Thursday, January 12, 2006

THIRD BIRD FLU DEATH CONFIRMED


"What is a health which merely makes people ripe to be damaged, abused, and shot at again?" ~ Ernst Bloch.


A report from Reuters carries the news that 11-year-old Hulya Kocyigit did, indeed, die of bird flu. The tests have been confirmed.

AP, via Forbes, reports that officials in Dogubayazit, namely, the Kurdish mayor, Mukkades Kubilay, continue to accuse the Turkish government of a slow response to the crisis in the city:


Local officials accused Turkey's government Thursday of moving too slowly to slaughter fowl when bird flu was still confined to birds, as the number of people infected with the deadly H5N1 strain climbed to 18.

Mukkades Kubilay, the mayor of Dogubayazit - where three siblings died a week ago - complained that Ankara had sent in only three doctors and that there were not enough workers to destroy poultry.

"It's an extraordinary situation," she told The Associated Press. "There aren't enough workers. We don't have enough technical people ... We're trying to do it on our own."

National health and agriculture authorities denied they did too little, too late, to contain the outbreak, which was discovered in poultry in December.



The poultry in question were discovered on 15 December, to be exact. However, one must search for the information and it is sparse when one does find it. For example, there are no indications of any report from Turkey, dated 15 December, at the bird flu news listing on Science.bio.org, nor is there any report at the Avian Flu - What we need to know blog.

However, there is a small report at the Poultry Information site during the month of December for the Kurdish region:


Quarantine in bird flu town

BIRD flu has been found in dead chickens in Turkey, authorities revealed today.

Officials said the chickens tested positive for an H5 variant of bird flu and placed parts of an eastern town under quarantine.

The virus was first detected on Monday following tests on samples taken from the town of Aralik, in the Igdir province bordering Armenia, where deaths of chickens have been reported in recent days, the Agriculture Ministry said.

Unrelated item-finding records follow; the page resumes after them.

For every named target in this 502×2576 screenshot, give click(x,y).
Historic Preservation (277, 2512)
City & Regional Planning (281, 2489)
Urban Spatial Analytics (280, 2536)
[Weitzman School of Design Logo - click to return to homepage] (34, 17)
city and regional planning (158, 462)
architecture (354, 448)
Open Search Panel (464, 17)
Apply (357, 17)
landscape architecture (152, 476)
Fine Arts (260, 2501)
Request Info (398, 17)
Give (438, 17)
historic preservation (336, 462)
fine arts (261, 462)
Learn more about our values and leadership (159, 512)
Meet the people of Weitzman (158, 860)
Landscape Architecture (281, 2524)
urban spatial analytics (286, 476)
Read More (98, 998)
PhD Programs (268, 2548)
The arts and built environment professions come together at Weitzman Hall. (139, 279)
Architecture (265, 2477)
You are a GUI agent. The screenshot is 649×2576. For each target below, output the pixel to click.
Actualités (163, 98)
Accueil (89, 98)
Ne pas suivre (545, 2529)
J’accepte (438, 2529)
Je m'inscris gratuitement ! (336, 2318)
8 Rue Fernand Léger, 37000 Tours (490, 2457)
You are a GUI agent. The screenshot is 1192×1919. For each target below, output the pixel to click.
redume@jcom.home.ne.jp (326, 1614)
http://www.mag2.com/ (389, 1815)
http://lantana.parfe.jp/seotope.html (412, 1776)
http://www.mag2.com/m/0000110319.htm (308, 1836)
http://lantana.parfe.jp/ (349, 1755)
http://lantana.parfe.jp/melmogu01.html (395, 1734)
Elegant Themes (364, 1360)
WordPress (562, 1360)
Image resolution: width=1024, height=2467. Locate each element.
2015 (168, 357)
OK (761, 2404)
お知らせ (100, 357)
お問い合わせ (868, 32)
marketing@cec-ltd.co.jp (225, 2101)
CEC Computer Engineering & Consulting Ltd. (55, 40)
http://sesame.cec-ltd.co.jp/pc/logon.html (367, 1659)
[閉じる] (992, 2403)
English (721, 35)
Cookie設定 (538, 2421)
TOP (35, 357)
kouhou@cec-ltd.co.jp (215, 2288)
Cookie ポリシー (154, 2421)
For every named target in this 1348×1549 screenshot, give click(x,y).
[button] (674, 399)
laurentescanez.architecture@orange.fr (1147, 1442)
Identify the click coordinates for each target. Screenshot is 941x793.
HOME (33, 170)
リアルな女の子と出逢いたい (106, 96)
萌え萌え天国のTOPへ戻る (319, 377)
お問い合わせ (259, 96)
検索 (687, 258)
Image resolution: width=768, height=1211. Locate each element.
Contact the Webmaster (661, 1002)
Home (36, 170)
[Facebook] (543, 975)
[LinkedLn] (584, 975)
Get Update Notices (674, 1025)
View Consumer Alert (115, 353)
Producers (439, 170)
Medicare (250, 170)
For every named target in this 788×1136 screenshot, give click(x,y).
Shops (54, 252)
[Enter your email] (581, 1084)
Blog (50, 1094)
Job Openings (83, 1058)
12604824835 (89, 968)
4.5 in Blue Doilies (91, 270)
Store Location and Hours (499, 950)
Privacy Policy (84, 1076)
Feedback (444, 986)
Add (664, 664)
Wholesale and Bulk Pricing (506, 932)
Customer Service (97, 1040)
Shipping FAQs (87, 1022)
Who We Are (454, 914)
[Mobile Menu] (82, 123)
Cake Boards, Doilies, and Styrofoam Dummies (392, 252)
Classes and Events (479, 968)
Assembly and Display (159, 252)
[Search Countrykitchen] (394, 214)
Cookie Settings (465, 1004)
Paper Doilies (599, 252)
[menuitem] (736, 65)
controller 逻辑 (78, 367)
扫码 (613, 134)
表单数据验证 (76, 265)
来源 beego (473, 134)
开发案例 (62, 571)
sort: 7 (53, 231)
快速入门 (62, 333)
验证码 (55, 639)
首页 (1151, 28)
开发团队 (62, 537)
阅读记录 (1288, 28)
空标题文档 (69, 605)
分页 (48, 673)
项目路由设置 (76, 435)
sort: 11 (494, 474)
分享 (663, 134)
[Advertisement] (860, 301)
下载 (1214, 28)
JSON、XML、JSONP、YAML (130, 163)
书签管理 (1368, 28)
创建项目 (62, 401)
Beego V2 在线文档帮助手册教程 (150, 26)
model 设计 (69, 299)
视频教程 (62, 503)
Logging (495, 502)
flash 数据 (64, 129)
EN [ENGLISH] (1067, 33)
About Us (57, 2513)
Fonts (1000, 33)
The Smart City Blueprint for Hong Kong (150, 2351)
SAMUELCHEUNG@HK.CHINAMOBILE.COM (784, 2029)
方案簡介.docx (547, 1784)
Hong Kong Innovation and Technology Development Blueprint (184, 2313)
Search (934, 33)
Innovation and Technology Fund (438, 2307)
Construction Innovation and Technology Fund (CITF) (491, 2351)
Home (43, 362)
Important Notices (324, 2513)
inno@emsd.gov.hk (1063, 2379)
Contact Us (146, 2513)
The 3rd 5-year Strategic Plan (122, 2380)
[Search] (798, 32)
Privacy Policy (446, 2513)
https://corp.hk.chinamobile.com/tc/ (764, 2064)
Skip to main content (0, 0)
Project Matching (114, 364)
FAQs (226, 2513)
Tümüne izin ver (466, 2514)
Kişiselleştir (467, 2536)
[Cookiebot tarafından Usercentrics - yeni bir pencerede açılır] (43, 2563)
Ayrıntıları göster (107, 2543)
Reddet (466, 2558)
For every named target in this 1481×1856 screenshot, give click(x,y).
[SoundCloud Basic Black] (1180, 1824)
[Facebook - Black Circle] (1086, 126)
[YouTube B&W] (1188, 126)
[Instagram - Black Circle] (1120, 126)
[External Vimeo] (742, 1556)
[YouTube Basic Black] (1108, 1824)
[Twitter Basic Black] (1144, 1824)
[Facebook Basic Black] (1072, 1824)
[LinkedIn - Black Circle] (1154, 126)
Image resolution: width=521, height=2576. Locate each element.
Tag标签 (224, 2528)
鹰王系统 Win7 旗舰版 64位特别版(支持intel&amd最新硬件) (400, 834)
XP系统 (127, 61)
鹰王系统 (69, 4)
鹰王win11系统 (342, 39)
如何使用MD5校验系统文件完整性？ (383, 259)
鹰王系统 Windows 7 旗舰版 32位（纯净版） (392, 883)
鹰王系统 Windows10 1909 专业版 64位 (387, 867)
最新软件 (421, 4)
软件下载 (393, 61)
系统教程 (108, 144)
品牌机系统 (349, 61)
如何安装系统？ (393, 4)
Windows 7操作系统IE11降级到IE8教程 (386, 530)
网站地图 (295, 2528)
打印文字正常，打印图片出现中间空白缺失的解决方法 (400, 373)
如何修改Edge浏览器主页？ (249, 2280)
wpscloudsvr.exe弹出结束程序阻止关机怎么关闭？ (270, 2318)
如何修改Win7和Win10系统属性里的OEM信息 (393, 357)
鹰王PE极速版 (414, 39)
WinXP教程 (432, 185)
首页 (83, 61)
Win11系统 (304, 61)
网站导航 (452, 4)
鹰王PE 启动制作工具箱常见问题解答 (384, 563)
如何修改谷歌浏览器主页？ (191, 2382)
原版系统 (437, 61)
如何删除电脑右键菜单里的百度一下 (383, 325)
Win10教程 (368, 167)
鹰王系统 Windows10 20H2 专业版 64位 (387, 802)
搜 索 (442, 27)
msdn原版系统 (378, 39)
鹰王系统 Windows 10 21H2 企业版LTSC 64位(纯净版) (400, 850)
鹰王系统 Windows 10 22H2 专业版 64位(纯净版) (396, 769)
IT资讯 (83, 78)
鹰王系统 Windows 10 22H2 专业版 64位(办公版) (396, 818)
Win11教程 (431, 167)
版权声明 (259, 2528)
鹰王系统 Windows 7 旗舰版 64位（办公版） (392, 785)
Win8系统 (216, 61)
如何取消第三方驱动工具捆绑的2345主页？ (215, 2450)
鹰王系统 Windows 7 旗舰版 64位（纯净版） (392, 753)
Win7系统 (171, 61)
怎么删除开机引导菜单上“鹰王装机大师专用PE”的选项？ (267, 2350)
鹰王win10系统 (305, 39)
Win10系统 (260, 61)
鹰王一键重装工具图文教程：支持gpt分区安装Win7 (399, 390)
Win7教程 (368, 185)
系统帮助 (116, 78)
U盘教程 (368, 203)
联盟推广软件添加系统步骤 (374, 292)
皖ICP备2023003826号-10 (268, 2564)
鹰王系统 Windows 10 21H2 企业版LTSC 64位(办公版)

Authorities have already culled 360 chickens to prevent it from spreading and said "all necessary measures were being taken".

The statement said samples would be sent to labs in Europe to see if the virus is H5N1, which is being tracked worldwide out of fear it could mutate into a form that is easily transmitted to humans.


Similar information carried on a chronology of the bird flu outbreaks in Turkey, from the Houston Chronicle. Under the 15 December date, we read the following information:


Dec 15: Possible outbreak of bird flu in chickens in town of Aralik is first reported to Health Ministry. Authorities order fowl culled.



If we read down a couple more lines, we read the response of the Turkish government to the earlier outbreak in the Turkish region:


Oct. 6: Turkish authorities report deadly H5N1 bird flu virus in poultry in northwestern town of Kiziksa, near Istanbul, impose quarantine, order tens of thousands of fowl culled.



In the Kurdish region, some 360 birds were culled, with "all necessary measures being taken. I suppose that should mean that Tamiflu was being sent and people were being warned. However, from later reports, we know that this was not the case at all. In the Turkish region, tens of thousands of birds were culled.

Since the government knew this disease had been present recently, and it knew that there was --and still is--a great possibility that there would be more outbreaks, why did "all necessary measures" not include culling of far more birds in the Kurdish region, warnings to the people and pre-positioning of medication in case of an outbreak of the disease among humans?

From a BBC report dated 13 October, it appears that Tamiflu was available in the Turkish region, because people flocked to pharmacies to buy it:


Turkish authorities have urged calm, amid reports of people flocking to pharmacies to buy Tamiflu, the anti-viral believed to be most effective against bird flu.


Again from the AP report:


"Whoever says that we've responded too slowly has ill intentions," Health Ministry spokeswoman Mine Tuncel said.


No, Ms. Tuncel. Whoever responded too slowly is the one with ill intentions.

3 comments:

Wladimir van Wilgenburg said...

I posted what ROj TV did for the Kurds concerning bird flue. I am so happy you blog Rasti. I am not a supporter of PKK, but you provide a fresh new wind through the Kurdish blogs.

Mizgîn said...

Thank you very much, Vladimir.

What you posted concerning ROJ TV is very important and I left comments there to that effect.